“The places where Congress might have looked for savings to offset the cost of the doc fix, such as hospital reimbursement rates or payment rates to Medicare Advantage plans—those are exactly the areas that the Affordable Care Act is targeting to pay for insurance expansion,” Dr. Howard adds. “So those areas of savings are not going to be available to offset the cost of the doc fix.”
ICD-10 Delays “Unfair”
The medical coding conundrum presents a different set of issues. The delay in transitioning healthcare providers from the ICD-9 medical coding classification system to the more complicated ICD-10 means the upgraded system is now against an Oct. 1, 2015, deadline. This comes after the Centers for Medicare & Medicaid Services (CMS) already pushed back the original implementation date for ICD-10 by one year.
SHM Public Policy Committee member Joshua Lenchus, DO, RPh, FACP, SFHM, says he thinks most doctors are content with the delay, particularly in light of some estimates that show that only about 20% of physicians “have actually initiated the ICD-10 transition.” But he also notes that it’s unfair to the health systems that have prepared for ICD-10.
“ICD-9 has a little more than 14,000 diagnostic codes and nearly 4,000 procedural codes. That is to be contrasted to ICD-10, which has more than 68,000 diagnostic codes … and over 72,000 procedural codes,” Dr. Lenchus says. “So, it is not surprising that many take solace in the delay.”
–Dr. Lenchus
Dr. Nelson says the level of frustration for hospitalists is growing; however, the level of disruption for hospitals and health systems is reaching a boiling point.
“Of course, in some places, hospitalists may be the physician lead on ICD-10 efforts, so [they are] very much wrapped up in the problem of ‘What do we do now?’”
The answer, at least to the Coalition for ICD-10, a group of medical/technology trade groups, is to fight to ensure that the delays go no further. In an April letter to CMS Administrator Marilyn Tavenner, the coalition made that case, noting that in 2012, “CMS estimated the cost to the healthcare industry of a one-year delay to be as much as $6.6 billion, or approximately 30% of the $22 billion that CMS estimated had been invested or budgeted for ICD-10 implementation.”2
The letter went on to explain that the disruption and cost will grow each time the ICD-10 deadline is pushed.

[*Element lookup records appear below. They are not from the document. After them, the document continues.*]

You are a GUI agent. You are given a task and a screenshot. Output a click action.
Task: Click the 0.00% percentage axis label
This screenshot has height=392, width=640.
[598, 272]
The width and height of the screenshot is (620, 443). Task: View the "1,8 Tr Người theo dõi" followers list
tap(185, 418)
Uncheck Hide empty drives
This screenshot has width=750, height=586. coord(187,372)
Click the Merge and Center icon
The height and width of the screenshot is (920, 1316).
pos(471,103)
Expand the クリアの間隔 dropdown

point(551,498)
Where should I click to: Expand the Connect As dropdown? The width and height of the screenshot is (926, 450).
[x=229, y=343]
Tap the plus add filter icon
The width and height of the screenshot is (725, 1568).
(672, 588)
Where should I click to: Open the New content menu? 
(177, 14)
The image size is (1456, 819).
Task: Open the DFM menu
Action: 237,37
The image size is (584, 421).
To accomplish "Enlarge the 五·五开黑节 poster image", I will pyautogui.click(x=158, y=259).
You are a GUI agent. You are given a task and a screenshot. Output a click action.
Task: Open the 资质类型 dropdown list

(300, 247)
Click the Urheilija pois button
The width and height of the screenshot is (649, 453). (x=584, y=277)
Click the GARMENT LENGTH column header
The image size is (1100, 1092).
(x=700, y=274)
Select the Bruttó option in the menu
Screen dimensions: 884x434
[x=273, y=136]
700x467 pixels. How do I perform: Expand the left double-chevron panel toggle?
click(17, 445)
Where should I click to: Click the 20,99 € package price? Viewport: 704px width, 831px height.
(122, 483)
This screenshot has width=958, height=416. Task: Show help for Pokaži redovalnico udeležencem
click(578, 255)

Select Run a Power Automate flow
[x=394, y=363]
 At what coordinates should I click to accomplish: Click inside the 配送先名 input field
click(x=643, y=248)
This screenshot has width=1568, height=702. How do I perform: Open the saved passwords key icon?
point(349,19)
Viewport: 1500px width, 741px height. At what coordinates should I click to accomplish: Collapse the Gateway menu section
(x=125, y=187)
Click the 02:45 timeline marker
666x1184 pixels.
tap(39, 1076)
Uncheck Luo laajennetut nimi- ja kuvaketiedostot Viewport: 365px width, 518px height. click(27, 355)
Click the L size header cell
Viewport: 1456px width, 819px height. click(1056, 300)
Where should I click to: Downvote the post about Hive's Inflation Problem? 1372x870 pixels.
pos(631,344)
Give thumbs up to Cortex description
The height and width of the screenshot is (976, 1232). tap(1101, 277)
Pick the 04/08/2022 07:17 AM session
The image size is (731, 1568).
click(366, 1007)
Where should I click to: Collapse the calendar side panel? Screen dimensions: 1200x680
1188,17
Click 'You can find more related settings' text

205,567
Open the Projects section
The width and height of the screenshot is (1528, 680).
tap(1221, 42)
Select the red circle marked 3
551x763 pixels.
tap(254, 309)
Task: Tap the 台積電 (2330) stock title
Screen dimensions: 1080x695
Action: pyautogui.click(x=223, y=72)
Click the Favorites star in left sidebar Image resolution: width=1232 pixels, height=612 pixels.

“Furthermore, as CMS stated in 2012, implementation costs will continue to increase considerably with every year of a delay,” according to the letter. “The lost opportunity costs of failing to move to a more effective code set also continue to climb every year.”
Stay Engaged, Switch Gears
One of Floyd’s biggest concerns is that the ICD-10 implementation delays will affect physician engagement. The hospitalist groups at MUSC began training for ICD-10 in January 2013; however, the preparation and training were geared toward a 2014 implementation.
“You have to switch gears a little bit,” she says. “What we plan to do now is begin to do heavy auditing, and then from those audits we can give real-time feedback on what we’re doing well and what we’re not doing well. So I think that will be a method for engagement.”